How to use Claude with Snowflake
Connect Claude or ChatGPT to Snowflake. Cortex Analyst vs Contextflo: a practical comparison for teams who want natural language analytics.
Snowflake is the warehouse of choice for companies that need serious scale, governance, and multi-cloud flexibility. But when your team wants to ask questions in natural language, you have two options: use Snowflake's built-in AI features (Cortex), or connect Claude to your Snowflake warehouse through an external tool.

Option 1: Snowflake Cortex Analyst
Snowflake Cortex is Snowflake's AI layer. Cortex Analyst specifically handles natural-language-to-SQL. You define a semantic model in YAML, Cortex processes questions against that model, and returns results. All within Snowflake.
# cortex_semantic_model.yaml
name: revenue_model
tables:
- name: orders
base_table: analytics.public.orders
measures:
- name: total_revenue
expr: SUM(amount)
description: "Total revenue from completed orders"
dimensions:
- name: order_date
expr: order_date
type: dateWhat works well
- Everything runs inside Snowflake. No data leaves your environment.
- Uses Snowflake's compute and governance model
- Tight integration with Snowflake roles and access control
The tradeoffs
- YAML semantic model required: You need to write and maintain the YAML definitions upfront. Every schema change means updating the model.
- Snowflake-first experience: Out of the box, questions go through Snowsight. There's a REST API for building custom chat apps, but that's additional engineering work to build and maintain.
- Vendor lock-in: The semantic model, the AI layer, and the queries all live in Snowflake. If you ever switch warehouses, everything needs to be rebuilt.
- Cost: Cortex charges ~$0.10-0.25 per message processed, plus warehouse credits for executing the generated SQL. Costs scale with usage.
Option 2: Snowflake + Claude via Contextflo
Contextflo connects to your Snowflake warehouse using a service account with read-only access. It scans your schemas, auto-generates context (table descriptions, column meanings, metric definitions), and serves that context to Claude through MCP.

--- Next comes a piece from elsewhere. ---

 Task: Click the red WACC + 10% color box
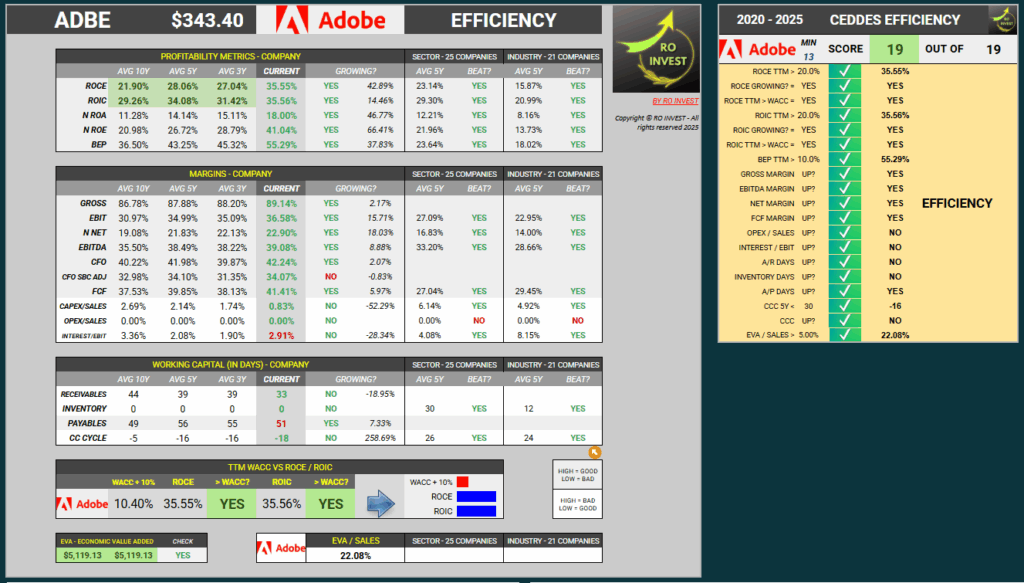[463, 482]
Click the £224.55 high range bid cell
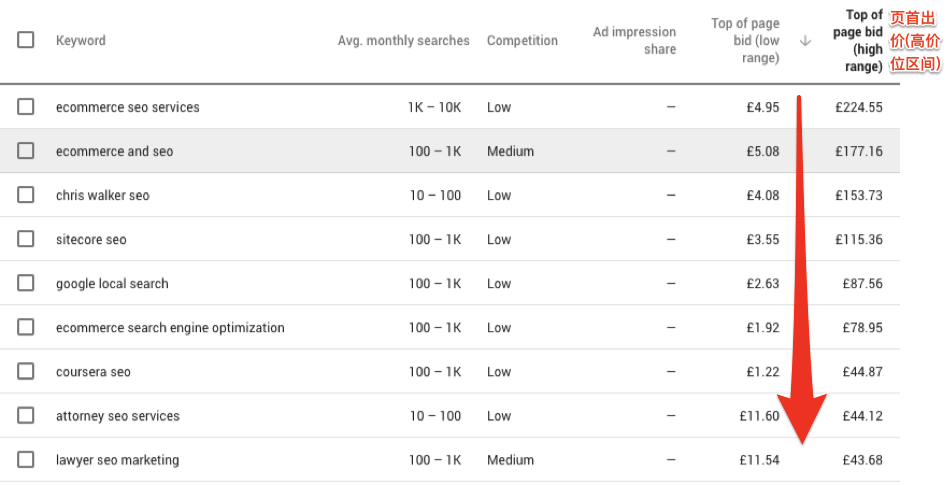 click(859, 107)
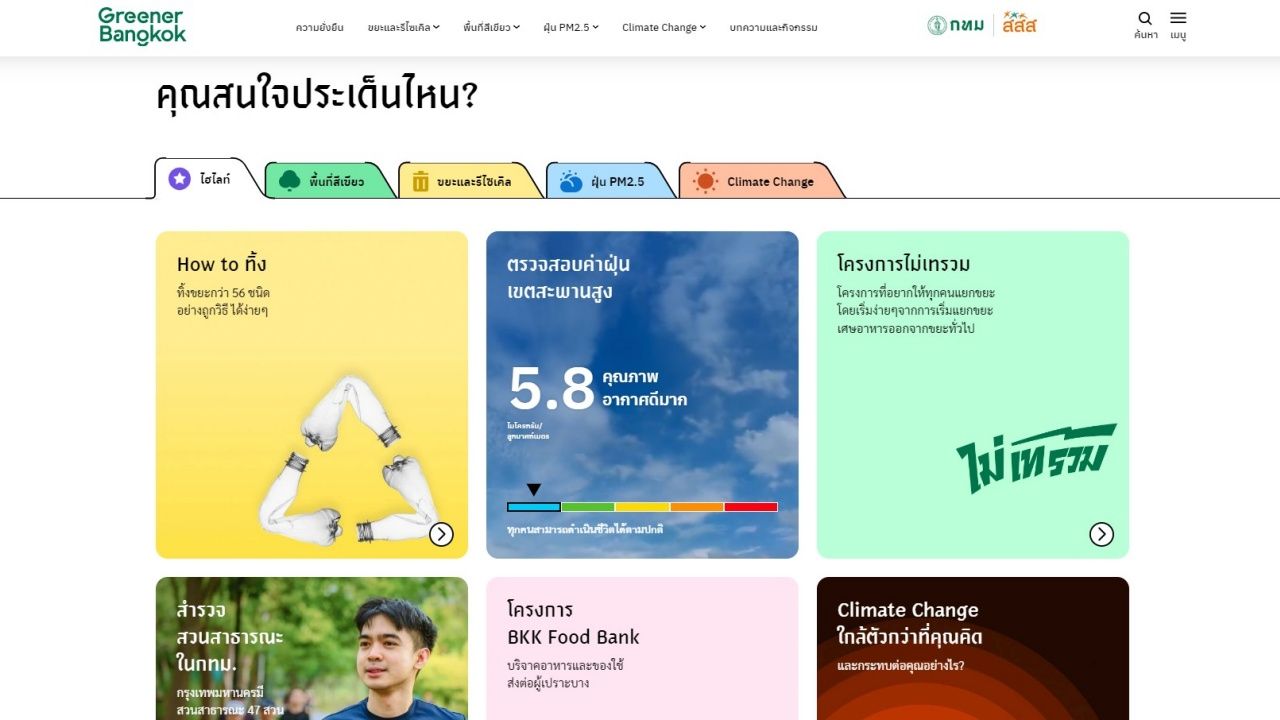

Your team asks questions in Claude, the tool they already use daily. Claude uses the context layer to write accurate Snowflake SQL, Contextflo runs it, and the answer comes back.
Snowflake-specific setup:
- Create a read-only Snowflake role with access to the schemas you want to expose
- Contextflo connects using that role's credentials
- Select which databases, schemas, and tables to include
- Context is auto-generated. No YAML to write.
Cortex vs Contextflo
| Cortex Analyst | Contextflo | |
|---|---|---|
| Setup | Write YAML semantic model | Auto-generated, review & refine |
| Where users ask | Snowsight or custom app (REST API) | Claude (Desktop, Web, or API) |
| AI model | Auto-selected (Claude, GPT 4.1, Mistral) | Your Claude subscription (BYOA) |
| Maintenance | Manual YAML updates | Auto-syncs with schema changes |
| Pricing | ~$0.10-0.25/message + warehouse credits | Starts at $1,000/mo |
| Dashboards | Snowsight (basic) | Built-in dashboards & reports |
| Best for | Teams fully committed to Snowflake ecosystem | Teams who want analytics in Claude |
Which to choose
Cortex Analyst makes sense if your entire team already works in Snowflake, you have data engineers to build and maintain the YAML semantic model, and you're committed to the Snowflake ecosystem long-term.
Contextflo makes sense if you want non-technical team members to ask questions in Claude, you don't have the bandwidth to write YAML definitions, or you want flat pricing instead of per-query compute costs.
Evana, a trade compliance company, connected their Snowflake warehouse to Contextflo and saved 20 hours a week on data wrangling. Their team went from uploading CSVs into Claude to asking live questions against their warehouse.